All of this is done on top of making honey and storing honey reserves for safe keeping.
There isn’t one task assigned to each bee.
Every worker bee performs each task throughout their lives. One assignment isn’t given to each honeybee for them to do for the rest of their lives.
The worker bee will do every task at some point during her 4 to 6 week life span.
I know some movies portray the honeybee as holding one job during her short career as a honeybee, however, this just isn’t true.
The only two bees inside the hive who do not wear multiple hats throughout their lives are the queen and the drone. However, even out of those two, the queen does way more work than the drone ever will.
Guard the hive and take care of the queen.
On top of all the “to do” items on the worker bee’s list, they also have to take care of the queen bee.
Even though the queen is known for her role as a type of leader, she really only lays eggs and gives off pheromones. It is the worker bees who make sure she is well-fed.
When it’s time to make a new queen, this task is also in the hands of the worker bee!
These girls create the larger cell for the egg, building it out as she grows and maintain a constant supply of royal jelly until the queen cell is capped off.
Their job also entails making sure the hive is well guarded. Worker bees will also stand guard at the entrance of a hive to guard their home. This job requires them to check the bees that are entering the hive.
I’ve watched the hive as wasps will try to enter the hive. Then, shortly afterwards you’ll see some of the girls battling it out with that same wasp who tried to break in.
There are many other critters who try to break and enter hives. Some of them may be other honeybees from different hives!
Later in life.
In the last couple of weeks of a honeybee’s life, they will take on the most dangerous task of all. This is when they leave the hive to go forage for food.
Usually a honeybee will fly within a 2 to 3 mile radius, searching for food.
These girls face all kinds of obsticals from cars, pesticides, people who step on them and much much more.
Worker bees store the pollen they find on their back legs. Sometimes when you stand in front of a hive, you’ll see returning worker bees with little packed pollen stores on their back legs.
I’ve even seen different colors of pollen as well. I’ll joke with people who visit the hives with me telling them it looked like they got into a bag of Cheetos.

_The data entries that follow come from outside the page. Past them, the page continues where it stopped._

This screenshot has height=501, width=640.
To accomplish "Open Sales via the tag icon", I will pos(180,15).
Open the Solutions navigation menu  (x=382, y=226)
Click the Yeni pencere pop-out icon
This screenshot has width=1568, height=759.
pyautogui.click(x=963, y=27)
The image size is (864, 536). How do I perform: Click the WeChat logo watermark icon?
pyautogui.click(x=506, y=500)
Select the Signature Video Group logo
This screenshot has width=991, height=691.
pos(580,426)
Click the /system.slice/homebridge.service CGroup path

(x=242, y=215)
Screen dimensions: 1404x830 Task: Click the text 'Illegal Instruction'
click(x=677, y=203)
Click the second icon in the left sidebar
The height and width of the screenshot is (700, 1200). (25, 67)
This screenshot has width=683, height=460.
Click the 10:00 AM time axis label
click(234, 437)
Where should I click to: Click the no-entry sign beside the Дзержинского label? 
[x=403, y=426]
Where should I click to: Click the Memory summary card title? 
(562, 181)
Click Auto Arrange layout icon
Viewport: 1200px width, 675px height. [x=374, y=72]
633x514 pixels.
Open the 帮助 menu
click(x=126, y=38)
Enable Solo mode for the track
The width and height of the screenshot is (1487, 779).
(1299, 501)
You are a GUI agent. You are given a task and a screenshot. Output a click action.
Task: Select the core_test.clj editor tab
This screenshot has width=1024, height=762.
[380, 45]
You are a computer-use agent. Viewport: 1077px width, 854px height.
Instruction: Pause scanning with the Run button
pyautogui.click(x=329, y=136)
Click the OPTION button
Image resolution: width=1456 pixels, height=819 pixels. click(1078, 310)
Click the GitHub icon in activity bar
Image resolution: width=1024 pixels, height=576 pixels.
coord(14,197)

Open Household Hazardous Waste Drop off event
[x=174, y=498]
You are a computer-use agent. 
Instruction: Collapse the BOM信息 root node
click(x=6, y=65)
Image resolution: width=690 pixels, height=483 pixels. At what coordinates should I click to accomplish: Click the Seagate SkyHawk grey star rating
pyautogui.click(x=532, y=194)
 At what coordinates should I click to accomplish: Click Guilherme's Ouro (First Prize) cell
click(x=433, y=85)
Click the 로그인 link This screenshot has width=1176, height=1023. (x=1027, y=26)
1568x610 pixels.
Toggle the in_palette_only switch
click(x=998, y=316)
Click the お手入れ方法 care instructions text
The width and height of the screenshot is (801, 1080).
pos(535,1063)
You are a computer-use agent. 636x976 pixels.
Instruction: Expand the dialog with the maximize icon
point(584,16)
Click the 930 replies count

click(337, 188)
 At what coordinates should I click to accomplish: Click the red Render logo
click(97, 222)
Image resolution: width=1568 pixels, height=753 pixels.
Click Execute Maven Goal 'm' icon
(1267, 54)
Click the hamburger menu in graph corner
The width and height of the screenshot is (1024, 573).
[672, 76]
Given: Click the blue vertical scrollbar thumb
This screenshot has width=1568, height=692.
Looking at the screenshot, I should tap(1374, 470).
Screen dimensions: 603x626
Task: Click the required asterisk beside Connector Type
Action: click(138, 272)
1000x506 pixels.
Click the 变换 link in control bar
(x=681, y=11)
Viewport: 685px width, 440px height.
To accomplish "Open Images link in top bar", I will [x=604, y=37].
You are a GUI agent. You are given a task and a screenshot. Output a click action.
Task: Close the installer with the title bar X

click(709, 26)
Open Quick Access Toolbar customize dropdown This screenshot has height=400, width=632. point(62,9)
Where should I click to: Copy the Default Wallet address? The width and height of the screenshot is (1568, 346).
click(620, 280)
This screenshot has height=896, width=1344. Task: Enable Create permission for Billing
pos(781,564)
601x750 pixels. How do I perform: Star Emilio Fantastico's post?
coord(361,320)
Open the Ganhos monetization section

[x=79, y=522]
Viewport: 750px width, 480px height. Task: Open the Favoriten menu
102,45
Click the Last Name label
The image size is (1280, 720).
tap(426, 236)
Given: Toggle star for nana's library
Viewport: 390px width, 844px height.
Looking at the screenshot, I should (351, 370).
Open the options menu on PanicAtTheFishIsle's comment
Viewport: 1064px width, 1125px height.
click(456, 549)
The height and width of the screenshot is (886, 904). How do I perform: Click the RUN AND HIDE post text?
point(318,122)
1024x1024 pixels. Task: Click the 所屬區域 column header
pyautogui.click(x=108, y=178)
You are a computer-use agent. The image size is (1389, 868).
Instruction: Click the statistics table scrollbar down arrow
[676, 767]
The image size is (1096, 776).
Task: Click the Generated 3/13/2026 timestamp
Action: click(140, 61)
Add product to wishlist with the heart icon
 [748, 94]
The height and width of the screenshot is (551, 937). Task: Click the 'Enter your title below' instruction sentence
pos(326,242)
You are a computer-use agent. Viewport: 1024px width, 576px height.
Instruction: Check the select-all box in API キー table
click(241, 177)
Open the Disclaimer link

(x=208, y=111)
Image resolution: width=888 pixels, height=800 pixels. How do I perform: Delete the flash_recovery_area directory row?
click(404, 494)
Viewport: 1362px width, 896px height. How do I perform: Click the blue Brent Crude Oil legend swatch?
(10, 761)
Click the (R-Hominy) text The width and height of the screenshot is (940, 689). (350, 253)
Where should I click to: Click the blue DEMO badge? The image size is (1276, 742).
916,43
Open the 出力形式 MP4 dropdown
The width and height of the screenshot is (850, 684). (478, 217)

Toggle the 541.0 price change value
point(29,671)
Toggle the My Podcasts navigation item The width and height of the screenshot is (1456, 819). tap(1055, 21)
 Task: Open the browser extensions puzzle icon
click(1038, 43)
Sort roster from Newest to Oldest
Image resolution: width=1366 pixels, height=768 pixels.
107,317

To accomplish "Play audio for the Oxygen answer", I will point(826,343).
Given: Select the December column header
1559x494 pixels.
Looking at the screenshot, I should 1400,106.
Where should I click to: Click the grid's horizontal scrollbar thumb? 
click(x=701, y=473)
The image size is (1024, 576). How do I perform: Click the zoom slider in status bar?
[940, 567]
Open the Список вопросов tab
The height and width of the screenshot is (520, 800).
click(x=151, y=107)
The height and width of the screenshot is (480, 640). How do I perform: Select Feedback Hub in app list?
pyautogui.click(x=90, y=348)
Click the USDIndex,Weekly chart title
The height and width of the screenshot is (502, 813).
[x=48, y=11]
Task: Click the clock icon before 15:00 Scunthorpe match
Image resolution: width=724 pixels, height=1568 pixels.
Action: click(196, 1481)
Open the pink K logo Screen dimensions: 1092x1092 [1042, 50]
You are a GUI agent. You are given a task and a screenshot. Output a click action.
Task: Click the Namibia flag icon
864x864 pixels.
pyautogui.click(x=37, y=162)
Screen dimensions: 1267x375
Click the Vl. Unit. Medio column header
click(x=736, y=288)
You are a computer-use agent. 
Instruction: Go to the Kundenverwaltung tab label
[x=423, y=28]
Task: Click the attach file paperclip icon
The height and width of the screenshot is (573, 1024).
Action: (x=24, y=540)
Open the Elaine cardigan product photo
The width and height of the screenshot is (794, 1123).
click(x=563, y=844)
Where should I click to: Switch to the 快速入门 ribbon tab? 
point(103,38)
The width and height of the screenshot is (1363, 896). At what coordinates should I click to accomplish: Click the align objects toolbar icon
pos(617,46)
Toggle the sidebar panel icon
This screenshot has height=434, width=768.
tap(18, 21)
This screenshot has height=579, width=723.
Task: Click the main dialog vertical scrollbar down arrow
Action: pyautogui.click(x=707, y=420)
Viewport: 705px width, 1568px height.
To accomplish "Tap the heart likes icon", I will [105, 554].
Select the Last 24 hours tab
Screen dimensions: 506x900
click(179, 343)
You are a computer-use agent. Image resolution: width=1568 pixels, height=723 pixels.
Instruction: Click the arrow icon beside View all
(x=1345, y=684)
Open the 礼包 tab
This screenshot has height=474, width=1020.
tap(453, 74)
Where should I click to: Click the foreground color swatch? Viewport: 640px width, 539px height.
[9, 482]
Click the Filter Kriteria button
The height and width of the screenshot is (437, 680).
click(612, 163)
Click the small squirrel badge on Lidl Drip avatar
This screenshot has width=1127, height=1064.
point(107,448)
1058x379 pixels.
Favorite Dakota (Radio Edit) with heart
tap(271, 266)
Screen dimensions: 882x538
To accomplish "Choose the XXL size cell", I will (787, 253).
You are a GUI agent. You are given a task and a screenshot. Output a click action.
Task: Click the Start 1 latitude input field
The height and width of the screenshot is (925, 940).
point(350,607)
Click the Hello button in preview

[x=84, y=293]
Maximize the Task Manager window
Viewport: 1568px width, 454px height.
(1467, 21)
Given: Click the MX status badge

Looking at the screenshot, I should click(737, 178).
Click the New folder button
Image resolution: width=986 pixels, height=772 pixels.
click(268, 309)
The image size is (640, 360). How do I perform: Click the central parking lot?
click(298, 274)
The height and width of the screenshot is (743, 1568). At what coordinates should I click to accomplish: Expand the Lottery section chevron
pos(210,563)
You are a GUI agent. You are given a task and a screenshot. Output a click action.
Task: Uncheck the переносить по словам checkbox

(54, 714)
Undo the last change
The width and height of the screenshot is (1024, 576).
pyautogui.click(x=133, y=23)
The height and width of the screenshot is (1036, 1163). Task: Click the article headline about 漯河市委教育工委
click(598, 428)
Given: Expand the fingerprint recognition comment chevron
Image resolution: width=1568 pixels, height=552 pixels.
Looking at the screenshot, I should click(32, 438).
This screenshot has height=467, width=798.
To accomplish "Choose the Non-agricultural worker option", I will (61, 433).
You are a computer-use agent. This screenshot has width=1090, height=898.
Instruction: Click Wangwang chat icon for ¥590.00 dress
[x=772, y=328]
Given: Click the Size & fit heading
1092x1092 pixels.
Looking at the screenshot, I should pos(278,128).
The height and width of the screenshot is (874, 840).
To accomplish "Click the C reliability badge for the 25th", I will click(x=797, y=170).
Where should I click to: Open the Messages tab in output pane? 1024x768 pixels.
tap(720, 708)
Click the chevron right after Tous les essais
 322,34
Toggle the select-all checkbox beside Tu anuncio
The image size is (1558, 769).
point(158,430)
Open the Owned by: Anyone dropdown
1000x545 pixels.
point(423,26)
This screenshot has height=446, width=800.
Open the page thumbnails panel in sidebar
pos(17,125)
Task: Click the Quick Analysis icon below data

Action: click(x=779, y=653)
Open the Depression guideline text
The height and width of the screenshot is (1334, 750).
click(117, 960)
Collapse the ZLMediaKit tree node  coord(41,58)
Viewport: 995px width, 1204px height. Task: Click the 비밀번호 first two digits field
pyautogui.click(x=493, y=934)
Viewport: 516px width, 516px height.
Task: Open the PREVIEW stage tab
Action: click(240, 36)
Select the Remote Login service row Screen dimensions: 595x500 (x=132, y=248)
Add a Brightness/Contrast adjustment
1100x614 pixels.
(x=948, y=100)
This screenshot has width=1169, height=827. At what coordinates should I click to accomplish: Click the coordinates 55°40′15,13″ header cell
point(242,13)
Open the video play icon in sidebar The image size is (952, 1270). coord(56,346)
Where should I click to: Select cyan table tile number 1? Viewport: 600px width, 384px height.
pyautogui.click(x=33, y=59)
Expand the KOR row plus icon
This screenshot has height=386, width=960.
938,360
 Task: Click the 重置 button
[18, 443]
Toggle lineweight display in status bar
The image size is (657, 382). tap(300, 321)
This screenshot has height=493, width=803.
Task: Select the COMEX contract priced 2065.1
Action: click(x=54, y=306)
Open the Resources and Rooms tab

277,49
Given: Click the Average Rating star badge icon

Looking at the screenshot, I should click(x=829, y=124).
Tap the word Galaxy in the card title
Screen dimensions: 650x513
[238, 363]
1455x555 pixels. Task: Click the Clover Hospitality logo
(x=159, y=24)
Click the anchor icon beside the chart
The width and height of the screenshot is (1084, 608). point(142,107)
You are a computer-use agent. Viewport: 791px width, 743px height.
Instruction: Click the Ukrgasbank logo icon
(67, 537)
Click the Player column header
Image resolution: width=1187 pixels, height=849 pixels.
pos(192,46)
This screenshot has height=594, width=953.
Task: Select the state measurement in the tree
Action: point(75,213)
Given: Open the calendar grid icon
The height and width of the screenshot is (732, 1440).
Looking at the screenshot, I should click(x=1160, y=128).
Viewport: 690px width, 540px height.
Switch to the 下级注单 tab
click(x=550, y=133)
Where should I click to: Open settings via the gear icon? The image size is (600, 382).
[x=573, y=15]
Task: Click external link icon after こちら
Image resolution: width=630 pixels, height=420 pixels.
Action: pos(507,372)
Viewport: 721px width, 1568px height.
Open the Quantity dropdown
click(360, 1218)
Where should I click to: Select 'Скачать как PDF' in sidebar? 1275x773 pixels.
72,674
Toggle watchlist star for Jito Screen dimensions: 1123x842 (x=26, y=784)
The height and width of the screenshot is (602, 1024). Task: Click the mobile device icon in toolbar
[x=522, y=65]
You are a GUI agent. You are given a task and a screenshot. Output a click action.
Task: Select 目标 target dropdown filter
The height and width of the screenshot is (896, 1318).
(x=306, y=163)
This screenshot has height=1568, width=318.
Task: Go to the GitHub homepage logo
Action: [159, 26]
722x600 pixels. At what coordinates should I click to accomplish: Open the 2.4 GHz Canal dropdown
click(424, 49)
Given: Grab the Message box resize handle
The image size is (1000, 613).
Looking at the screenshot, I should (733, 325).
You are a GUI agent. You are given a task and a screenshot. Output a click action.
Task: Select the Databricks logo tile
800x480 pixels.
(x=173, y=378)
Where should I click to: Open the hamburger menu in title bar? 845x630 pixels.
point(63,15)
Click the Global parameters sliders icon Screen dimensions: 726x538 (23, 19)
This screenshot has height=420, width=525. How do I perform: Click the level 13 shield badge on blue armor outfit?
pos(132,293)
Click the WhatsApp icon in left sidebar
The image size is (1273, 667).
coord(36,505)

Worker bees do everything!
It’s really quite fascinating when you stop to think about everything a worker bee does. There is no lying around being lazy for these girls.
Their hard work pays off too, they manage the hive, keep up with the maintenance and make ALL the necessary food!
Without their hard work we wouldn’t have most of the delicious foods we take for granted regularly.
This includes all the fruits and vegetables. Not to mention the food that is eaten by our main source of meat.
As you can see, they not only take care of their own but they truly do everything and take care of us all!